Parece que, sob o ponto de vista moral e espiritual, o homem sai das catástrofes quase sempre um pouco melhor, apesar do quão traumatizantes aquelas possam ser. A impressão que se tem é de que, conscientes ou não, formamos um imenso organismo, que, como um todo, se ressente do que sofra alguma parte. Mesmo hoje, com o conhecimento científico amortecendo o impacto psicológico, acontecimentos como o maremoto na Ásia geram consternação e compaixão, mobilizando nações e indivíduos na tarefa de socorro às vitimas.

Deveríamos, portanto, com base na observação, inferir que há uma intenção moral na raiz das tragédias coletivas? Ou teria essa Consciência superior aproveitado, por assim dizer, o poder destruidor de tais acontecimentos, reunindo, de alguma forma cujo mecanismo nos escapa, certo número de seres comprometidos perante alguma de suas Leis, para ajuste em massa?

A bem da verdade, precisamos reconhecer a exigüidade do conhecimento acerca da mecânica do Universo e da natureza. Segundo os próprios homens de ciência, sabe-se mais da superfície da Lua do que do interior da Terra, em que pesem os louváveis esforços de superação que vêm, a cada dia, nos surpreendendo com mais e mais avanços tecnológicos que oferecem instrumentos de extraordinária sofisticação, destinados à pesquisa nos diversos ramos do saber científico. Para sermos justos, conhecemos mais o sistema solar do que nosso próprio corpo! Senão, vejamos: até bem pouco tempo desconhecíamos a circulação do sangue. Durante milênios especulou-se quanto à origem de certas doenças e, ainda hoje, há quem as creia produto de influencias sobrenaturais malignas. Só muito recentemente a medicina começou a admitir a hipótese da ação da mente e das emoções sobre o equilíbrio fisiológico humano. Parece que foi ontem que biólogos conseguiram traçar um mapa genético do homem, surgindo daí mais perguntas que respostas. Timidamente, a neurologia, a psiquiatria e a psicologia ensaiam os primeiros passos no extenso caminho a ser desbravado que são os segredos do pensamento e funções mentais e psíquicas. E a vida, como fenômeno manifesto, continua sendo o maior enigma!

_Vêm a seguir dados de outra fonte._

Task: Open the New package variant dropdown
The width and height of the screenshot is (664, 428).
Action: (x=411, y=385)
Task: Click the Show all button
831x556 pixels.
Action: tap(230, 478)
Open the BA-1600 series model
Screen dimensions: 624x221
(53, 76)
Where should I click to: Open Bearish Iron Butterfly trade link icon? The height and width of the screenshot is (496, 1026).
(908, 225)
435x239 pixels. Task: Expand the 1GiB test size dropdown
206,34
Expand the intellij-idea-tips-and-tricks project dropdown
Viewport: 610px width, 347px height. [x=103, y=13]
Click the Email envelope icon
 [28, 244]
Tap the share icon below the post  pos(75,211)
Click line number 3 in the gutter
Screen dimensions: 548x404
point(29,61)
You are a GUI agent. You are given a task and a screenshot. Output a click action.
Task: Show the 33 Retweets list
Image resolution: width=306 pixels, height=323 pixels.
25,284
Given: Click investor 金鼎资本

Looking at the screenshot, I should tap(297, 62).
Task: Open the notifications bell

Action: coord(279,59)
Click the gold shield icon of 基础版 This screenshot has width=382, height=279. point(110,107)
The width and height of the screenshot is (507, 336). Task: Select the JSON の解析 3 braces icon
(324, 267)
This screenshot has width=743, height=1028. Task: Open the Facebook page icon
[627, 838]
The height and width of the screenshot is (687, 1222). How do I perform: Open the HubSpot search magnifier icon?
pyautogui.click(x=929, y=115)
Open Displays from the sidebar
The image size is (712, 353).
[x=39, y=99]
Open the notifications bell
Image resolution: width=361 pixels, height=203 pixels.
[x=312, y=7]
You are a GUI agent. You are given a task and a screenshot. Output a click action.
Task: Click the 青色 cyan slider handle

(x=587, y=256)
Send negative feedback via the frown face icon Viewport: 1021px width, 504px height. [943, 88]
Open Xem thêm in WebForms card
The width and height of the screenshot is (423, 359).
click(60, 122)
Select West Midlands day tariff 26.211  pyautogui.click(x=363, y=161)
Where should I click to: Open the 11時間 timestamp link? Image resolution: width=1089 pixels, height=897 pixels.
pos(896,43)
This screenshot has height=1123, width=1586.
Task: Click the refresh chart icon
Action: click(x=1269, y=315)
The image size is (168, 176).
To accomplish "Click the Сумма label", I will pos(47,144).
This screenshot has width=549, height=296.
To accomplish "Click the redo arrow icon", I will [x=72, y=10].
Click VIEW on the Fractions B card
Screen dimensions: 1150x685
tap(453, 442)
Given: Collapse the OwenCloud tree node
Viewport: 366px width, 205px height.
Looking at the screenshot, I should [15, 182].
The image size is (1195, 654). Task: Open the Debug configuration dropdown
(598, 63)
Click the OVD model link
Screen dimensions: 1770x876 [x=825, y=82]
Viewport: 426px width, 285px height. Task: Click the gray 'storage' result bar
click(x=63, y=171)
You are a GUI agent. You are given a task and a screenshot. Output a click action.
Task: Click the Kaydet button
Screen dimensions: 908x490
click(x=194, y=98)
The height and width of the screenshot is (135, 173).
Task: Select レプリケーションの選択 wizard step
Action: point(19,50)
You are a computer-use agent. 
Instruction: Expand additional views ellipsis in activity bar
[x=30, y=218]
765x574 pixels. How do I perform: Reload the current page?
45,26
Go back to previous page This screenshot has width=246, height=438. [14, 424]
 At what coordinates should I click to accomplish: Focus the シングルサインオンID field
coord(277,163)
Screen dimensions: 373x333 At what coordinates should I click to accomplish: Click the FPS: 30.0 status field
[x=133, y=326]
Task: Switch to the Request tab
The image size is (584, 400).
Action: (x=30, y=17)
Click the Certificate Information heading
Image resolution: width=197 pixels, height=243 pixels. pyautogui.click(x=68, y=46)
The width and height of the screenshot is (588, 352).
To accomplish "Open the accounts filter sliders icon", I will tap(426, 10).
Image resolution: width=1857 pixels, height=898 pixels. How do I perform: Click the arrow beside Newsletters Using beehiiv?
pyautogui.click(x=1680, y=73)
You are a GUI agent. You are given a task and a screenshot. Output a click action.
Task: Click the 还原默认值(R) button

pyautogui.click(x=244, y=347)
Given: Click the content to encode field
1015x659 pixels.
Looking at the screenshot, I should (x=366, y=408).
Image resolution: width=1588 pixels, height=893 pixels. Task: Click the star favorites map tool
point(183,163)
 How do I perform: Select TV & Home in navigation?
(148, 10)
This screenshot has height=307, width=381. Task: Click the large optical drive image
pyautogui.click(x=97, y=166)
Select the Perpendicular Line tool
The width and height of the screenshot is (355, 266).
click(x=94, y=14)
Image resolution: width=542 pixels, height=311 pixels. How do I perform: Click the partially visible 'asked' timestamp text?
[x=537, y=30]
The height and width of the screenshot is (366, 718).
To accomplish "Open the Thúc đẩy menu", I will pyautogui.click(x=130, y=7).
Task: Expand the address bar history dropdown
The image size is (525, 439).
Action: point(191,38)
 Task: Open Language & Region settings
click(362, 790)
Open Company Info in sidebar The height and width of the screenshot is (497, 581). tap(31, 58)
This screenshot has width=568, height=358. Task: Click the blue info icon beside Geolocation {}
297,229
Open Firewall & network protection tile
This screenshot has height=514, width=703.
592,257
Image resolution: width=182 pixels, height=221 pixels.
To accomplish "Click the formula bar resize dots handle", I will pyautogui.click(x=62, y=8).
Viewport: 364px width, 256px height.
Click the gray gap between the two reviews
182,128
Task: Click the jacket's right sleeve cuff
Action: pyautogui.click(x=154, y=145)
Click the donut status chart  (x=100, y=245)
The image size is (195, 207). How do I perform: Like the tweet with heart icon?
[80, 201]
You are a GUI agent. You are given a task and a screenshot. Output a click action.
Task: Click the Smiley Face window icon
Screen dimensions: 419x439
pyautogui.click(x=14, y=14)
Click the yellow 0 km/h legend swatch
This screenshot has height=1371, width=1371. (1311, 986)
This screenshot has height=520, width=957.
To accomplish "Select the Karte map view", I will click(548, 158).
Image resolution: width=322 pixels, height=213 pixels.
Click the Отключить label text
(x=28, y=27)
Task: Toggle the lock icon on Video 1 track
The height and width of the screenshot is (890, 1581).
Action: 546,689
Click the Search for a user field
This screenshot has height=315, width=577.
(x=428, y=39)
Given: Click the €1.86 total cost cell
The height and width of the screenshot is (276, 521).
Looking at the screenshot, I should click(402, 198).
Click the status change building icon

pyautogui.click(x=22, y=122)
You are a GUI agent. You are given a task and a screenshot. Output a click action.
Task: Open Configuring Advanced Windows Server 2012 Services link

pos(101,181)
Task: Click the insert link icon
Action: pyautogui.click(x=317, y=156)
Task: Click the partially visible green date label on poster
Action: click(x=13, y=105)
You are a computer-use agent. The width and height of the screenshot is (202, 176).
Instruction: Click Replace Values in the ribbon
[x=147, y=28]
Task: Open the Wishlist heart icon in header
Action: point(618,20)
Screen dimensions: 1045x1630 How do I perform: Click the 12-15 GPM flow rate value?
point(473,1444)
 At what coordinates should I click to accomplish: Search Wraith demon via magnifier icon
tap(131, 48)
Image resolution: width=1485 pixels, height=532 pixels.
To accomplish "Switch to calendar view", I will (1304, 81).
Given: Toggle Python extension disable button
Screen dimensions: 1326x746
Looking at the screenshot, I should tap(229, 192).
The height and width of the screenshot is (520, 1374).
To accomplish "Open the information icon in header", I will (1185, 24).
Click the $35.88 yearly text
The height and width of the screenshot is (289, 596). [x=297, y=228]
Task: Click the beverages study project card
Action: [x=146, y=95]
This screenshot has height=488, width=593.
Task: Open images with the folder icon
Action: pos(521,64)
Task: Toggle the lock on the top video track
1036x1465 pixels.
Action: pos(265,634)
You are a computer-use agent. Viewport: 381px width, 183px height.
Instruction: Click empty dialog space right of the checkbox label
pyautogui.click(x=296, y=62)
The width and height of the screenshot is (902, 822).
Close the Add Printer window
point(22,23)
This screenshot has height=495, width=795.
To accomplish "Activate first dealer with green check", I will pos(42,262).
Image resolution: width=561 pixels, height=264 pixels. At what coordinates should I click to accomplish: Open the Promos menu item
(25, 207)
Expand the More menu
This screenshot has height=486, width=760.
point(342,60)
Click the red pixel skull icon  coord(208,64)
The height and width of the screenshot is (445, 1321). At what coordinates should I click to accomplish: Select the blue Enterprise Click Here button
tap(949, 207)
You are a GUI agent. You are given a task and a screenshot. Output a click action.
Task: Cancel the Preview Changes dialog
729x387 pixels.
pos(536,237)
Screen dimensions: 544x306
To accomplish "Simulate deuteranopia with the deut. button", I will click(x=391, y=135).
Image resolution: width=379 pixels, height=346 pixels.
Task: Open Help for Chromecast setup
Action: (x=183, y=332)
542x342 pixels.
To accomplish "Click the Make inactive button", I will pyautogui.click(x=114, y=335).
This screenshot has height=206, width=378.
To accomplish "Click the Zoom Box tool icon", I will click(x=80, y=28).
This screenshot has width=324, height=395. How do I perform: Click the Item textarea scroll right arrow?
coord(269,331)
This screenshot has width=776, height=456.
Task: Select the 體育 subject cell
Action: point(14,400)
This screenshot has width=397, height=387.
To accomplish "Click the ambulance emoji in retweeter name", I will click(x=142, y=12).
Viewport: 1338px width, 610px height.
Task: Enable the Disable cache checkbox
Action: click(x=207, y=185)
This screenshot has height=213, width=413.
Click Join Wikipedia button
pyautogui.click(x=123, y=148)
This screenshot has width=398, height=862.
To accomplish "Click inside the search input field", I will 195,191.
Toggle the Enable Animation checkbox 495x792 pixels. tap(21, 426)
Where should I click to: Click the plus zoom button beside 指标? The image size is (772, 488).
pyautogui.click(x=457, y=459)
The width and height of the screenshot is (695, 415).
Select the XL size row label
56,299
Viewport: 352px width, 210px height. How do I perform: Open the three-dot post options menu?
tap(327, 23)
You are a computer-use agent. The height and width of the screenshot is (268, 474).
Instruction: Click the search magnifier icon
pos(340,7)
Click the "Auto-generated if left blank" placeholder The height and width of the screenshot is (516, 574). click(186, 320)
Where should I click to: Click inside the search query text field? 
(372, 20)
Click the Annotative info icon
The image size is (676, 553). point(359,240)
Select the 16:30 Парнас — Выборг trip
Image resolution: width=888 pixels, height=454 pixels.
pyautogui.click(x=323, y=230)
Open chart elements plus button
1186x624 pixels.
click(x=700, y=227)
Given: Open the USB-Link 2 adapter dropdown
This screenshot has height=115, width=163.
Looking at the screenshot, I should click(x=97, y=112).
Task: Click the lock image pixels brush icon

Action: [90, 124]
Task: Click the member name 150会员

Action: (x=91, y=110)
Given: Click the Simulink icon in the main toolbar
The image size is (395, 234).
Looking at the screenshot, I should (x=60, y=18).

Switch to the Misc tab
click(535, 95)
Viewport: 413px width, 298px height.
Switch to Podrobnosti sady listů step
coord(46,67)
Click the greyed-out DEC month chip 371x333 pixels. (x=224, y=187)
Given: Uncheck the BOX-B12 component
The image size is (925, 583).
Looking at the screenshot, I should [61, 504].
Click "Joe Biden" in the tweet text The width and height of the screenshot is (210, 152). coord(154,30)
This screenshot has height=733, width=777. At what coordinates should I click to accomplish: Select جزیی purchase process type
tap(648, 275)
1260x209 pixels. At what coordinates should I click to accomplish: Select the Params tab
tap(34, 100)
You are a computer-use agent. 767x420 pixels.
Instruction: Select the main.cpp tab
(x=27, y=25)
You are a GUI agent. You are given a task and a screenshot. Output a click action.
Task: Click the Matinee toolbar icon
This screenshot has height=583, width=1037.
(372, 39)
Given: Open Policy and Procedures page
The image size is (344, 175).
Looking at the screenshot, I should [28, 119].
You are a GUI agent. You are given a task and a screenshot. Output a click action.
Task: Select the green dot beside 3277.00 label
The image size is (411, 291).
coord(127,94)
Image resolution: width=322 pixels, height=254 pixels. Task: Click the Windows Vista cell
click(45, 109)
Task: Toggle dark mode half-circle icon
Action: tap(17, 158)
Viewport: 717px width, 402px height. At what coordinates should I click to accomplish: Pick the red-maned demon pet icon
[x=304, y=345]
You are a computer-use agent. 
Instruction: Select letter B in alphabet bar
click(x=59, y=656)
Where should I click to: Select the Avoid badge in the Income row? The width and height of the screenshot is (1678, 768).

“Cada um de nós é um universo!” Do pouco que conhecemos desse microcosmo, há um aspecto digno de nota: somos organicamente regidos por ciclos. A fecundação, a gestação, o parto, o desenvolvimento físico e mental de uma pessoa, acontecem em conformidade com o pulsar do chamado “relógio biológico”, que tem um tempo para cada coisa. As transições entre as fases da vida costumam ser marcadas externa e internamente, como no caso da passagem da infância para a adolescência e desta para a idade adulta. A parte notável de tudo isso é que tais ciclos independem de nossa vontade para se desenrolar. No momento preciso, o sistema endócrino entra em ação e acrescenta caracteres que fazem da menina uma mulher e do garoto um homem, aptos à perpetuação de sua espécie. Da mesma forma, após atingir a plenitude de seus atributos, começa para o ser vivente o declínio, até a inevitável separação dos elementos que o constituem, no evento da morte. E tudo se dá em acordo com a Lei natural, que também não nos consulta para se cumprir. Vemos nisso a total semelhança entre o funcionamento das leis no cosmo, na natureza e no homem.

Resta, portanto, o questionamento inicial: existirá, porventura, relação intencional entre os imensuráveis movimentos cíclicos naturais e cósmicos e o processo evolutivo humano? O princípio hermético que afirma ser “em cima como é embaixo” responderia a essa pergunta?